## PROBLEM
Reproduce every one of the rows below word for word, without any changes.

## DATA PROVIDED
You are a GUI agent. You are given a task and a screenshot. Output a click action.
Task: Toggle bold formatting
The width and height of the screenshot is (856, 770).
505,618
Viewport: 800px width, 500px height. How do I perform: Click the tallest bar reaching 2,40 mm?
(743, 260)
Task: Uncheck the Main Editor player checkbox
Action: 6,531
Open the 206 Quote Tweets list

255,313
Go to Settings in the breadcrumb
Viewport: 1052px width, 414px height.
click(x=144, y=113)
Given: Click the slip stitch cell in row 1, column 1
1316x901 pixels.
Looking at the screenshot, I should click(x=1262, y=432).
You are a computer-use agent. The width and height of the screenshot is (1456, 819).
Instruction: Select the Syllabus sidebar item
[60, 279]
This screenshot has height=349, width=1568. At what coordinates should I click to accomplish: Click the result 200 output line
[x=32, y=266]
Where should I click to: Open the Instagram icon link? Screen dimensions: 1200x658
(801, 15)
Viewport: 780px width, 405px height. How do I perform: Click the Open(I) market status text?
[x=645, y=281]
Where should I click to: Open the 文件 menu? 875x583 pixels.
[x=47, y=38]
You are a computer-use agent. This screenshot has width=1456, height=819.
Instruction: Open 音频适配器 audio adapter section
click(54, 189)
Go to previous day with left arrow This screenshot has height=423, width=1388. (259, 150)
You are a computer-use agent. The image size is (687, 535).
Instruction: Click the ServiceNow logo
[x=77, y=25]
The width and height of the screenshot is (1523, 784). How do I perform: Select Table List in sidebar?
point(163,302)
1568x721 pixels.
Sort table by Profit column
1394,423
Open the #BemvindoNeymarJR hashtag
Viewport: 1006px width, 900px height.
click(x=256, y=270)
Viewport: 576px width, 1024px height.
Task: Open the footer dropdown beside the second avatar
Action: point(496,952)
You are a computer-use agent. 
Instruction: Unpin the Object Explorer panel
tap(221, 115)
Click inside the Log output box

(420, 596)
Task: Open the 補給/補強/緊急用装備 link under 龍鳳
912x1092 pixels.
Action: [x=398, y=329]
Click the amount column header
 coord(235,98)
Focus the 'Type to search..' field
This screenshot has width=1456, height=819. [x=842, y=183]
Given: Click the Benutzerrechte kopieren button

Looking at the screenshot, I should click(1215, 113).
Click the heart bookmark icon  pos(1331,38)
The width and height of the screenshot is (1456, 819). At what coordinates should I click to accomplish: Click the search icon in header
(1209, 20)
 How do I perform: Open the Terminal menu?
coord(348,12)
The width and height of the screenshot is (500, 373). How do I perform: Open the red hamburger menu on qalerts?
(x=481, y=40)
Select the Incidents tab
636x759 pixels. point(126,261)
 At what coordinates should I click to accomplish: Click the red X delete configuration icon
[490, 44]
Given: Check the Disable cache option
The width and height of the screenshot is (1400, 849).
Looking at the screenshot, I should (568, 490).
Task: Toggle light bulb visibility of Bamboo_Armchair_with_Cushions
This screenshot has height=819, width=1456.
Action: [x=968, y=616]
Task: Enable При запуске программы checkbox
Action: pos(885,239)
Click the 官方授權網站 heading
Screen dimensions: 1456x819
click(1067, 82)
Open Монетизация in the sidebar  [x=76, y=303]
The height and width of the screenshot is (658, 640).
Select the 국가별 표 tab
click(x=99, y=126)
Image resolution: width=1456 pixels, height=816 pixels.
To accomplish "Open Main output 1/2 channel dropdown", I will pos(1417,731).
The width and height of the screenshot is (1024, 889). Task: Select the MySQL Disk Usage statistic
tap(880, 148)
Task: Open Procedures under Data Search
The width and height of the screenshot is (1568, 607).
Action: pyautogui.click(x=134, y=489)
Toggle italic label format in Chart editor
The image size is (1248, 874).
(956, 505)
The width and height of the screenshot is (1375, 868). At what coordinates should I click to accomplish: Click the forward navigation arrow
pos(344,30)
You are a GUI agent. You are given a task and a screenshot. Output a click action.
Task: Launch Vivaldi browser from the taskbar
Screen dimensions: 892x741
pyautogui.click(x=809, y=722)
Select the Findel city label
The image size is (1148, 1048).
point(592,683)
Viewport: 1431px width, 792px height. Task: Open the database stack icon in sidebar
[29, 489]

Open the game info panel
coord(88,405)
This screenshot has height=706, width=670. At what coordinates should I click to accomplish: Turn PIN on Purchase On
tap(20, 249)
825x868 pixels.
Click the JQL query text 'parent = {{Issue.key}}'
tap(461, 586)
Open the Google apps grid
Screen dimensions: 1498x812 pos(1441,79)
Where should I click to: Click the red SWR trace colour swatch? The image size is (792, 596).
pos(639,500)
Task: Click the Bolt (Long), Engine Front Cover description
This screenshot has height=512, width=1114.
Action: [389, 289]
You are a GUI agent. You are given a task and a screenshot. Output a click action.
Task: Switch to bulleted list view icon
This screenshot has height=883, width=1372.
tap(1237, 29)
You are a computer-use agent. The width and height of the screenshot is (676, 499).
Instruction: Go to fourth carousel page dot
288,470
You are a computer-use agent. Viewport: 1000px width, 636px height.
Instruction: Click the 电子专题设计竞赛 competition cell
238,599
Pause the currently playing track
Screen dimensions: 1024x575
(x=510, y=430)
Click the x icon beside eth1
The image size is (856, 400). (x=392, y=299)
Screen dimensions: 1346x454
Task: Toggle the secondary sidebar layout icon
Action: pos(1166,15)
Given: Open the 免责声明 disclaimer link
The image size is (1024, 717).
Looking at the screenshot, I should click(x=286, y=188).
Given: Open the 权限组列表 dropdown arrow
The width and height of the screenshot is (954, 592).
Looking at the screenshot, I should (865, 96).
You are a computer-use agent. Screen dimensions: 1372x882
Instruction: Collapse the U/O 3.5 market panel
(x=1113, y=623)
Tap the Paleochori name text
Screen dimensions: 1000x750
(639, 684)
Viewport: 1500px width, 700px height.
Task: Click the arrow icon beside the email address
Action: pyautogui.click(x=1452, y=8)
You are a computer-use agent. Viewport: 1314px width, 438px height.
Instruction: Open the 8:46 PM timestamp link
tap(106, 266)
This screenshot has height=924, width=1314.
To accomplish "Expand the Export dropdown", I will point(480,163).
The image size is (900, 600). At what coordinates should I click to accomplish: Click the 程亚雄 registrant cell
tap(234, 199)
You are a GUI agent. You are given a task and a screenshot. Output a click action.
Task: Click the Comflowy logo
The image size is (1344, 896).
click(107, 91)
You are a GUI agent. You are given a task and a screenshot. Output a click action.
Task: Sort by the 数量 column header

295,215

## FINAL ANSWER
You are a GUI agent. You are given a task and a screenshot. Output a click action.
Task: Toggle bold formatting
The width and height of the screenshot is (856, 770).
505,618
Viewport: 800px width, 500px height. How do I perform: Click the tallest bar reaching 2,40 mm?
(743, 260)
Task: Uncheck the Main Editor player checkbox
Action: 6,531
Open the 206 Quote Tweets list

255,313
Go to Settings in the breadcrumb
Viewport: 1052px width, 414px height.
click(x=144, y=113)
Given: Click the slip stitch cell in row 1, column 1
1316x901 pixels.
Looking at the screenshot, I should click(x=1262, y=432).
You are a computer-use agent. The width and height of the screenshot is (1456, 819).
Instruction: Select the Syllabus sidebar item
[60, 279]
This screenshot has height=349, width=1568. At what coordinates should I click to accomplish: Click the result 200 output line
[x=32, y=266]
Where should I click to: Open the Instagram icon link? Screen dimensions: 1200x658
(801, 15)
Viewport: 780px width, 405px height. How do I perform: Click the Open(I) market status text?
[x=645, y=281]
Where should I click to: Open the 文件 menu? 875x583 pixels.
[x=47, y=38]
You are a computer-use agent. This screenshot has width=1456, height=819.
Instruction: Open 音频适配器 audio adapter section
click(54, 189)
Go to previous day with left arrow This screenshot has height=423, width=1388. (259, 150)
You are a computer-use agent. The image size is (687, 535).
Instruction: Click the ServiceNow logo
[x=77, y=25]
The width and height of the screenshot is (1523, 784). How do I perform: Select Table List in sidebar?
point(163,302)
1568x721 pixels.
Sort table by Profit column
1394,423
Open the #BemvindoNeymarJR hashtag
Viewport: 1006px width, 900px height.
click(x=256, y=270)
Viewport: 576px width, 1024px height.
Task: Open the footer dropdown beside the second avatar
Action: point(496,952)
You are a computer-use agent. 
Instruction: Unpin the Object Explorer panel
tap(221, 115)
Click inside the Log output box

(420, 596)
Task: Open the 補給/補強/緊急用装備 link under 龍鳳
912x1092 pixels.
Action: [x=398, y=329]
Click the amount column header
 coord(235,98)
Focus the 'Type to search..' field
This screenshot has width=1456, height=819. [x=842, y=183]
Given: Click the Benutzerrechte kopieren button

Looking at the screenshot, I should click(1215, 113).
Click the heart bookmark icon  pos(1331,38)
The width and height of the screenshot is (1456, 819). At what coordinates should I click to accomplish: Click the search icon in header
(1209, 20)
 How do I perform: Open the Terminal menu?
coord(348,12)
The width and height of the screenshot is (500, 373). How do I perform: Open the red hamburger menu on qalerts?
(x=481, y=40)
Select the Incidents tab
636x759 pixels. point(126,261)
 At what coordinates should I click to accomplish: Click the red X delete configuration icon
[490, 44]
Given: Check the Disable cache option
The width and height of the screenshot is (1400, 849).
Looking at the screenshot, I should (568, 490).
Task: Toggle light bulb visibility of Bamboo_Armchair_with_Cushions
This screenshot has height=819, width=1456.
Action: [x=968, y=616]
Task: Enable При запуске программы checkbox
Action: pos(885,239)
Click the 官方授權網站 heading
Screen dimensions: 1456x819
click(1067, 82)
Open Монетизация in the sidebar  [x=76, y=303]
The height and width of the screenshot is (658, 640).
Select the 국가별 표 tab
click(x=99, y=126)
Image resolution: width=1456 pixels, height=816 pixels.
To accomplish "Open Main output 1/2 channel dropdown", I will pos(1417,731).
The width and height of the screenshot is (1024, 889). Task: Select the MySQL Disk Usage statistic
tap(880, 148)
Task: Open Procedures under Data Search
The width and height of the screenshot is (1568, 607).
Action: pyautogui.click(x=134, y=489)
Toggle italic label format in Chart editor
The image size is (1248, 874).
(956, 505)
The width and height of the screenshot is (1375, 868). At what coordinates should I click to accomplish: Click the forward navigation arrow
pos(344,30)
You are a GUI agent. You are given a task and a screenshot. Output a click action.
Task: Launch Vivaldi browser from the taskbar
Screen dimensions: 892x741
pyautogui.click(x=809, y=722)
Select the Findel city label
The image size is (1148, 1048).
point(592,683)
Viewport: 1431px width, 792px height. Task: Open the database stack icon in sidebar
[29, 489]

Open the game info panel
coord(88,405)
This screenshot has height=706, width=670. At what coordinates should I click to accomplish: Turn PIN on Purchase On
tap(20, 249)
825x868 pixels.
Click the JQL query text 'parent = {{Issue.key}}'
tap(461, 586)
Open the Google apps grid
Screen dimensions: 1498x812 pos(1441,79)
Where should I click to: Click the red SWR trace colour swatch? The image size is (792, 596).
pos(639,500)
Task: Click the Bolt (Long), Engine Front Cover description
This screenshot has height=512, width=1114.
Action: [389, 289]
You are a GUI agent. You are given a task and a screenshot. Output a click action.
Task: Switch to bulleted list view icon
This screenshot has height=883, width=1372.
tap(1237, 29)
You are a computer-use agent. The width and height of the screenshot is (676, 499).
Instruction: Go to fourth carousel page dot
288,470
You are a computer-use agent. Viewport: 1000px width, 636px height.
Instruction: Click the 电子专题设计竞赛 competition cell
238,599
Pause the currently playing track
Screen dimensions: 1024x575
(x=510, y=430)
Click the x icon beside eth1
The image size is (856, 400). (x=392, y=299)
Screen dimensions: 1346x454
Task: Toggle the secondary sidebar layout icon
Action: pos(1166,15)
Given: Open the 免责声明 disclaimer link
The image size is (1024, 717).
Looking at the screenshot, I should click(x=286, y=188).
Given: Open the 权限组列表 dropdown arrow
The width and height of the screenshot is (954, 592).
Looking at the screenshot, I should (865, 96).
You are a computer-use agent. Screen dimensions: 1372x882
Instruction: Collapse the U/O 3.5 market panel
(x=1113, y=623)
Tap the Paleochori name text
Screen dimensions: 1000x750
(639, 684)
Viewport: 1500px width, 700px height.
Task: Click the arrow icon beside the email address
Action: pyautogui.click(x=1452, y=8)
You are a computer-use agent. Viewport: 1314px width, 438px height.
Instruction: Open the 8:46 PM timestamp link
tap(106, 266)
This screenshot has height=924, width=1314.
To accomplish "Expand the Export dropdown", I will point(480,163).
The image size is (900, 600). At what coordinates should I click to accomplish: Click the 程亚雄 registrant cell
tap(234, 199)
You are a GUI agent. You are given a task and a screenshot. Output a click action.
Task: Click the Comflowy logo
The image size is (1344, 896).
click(107, 91)
You are a GUI agent. You are given a task and a screenshot. Output a click action.
Task: Sort by the 数量 column header

295,215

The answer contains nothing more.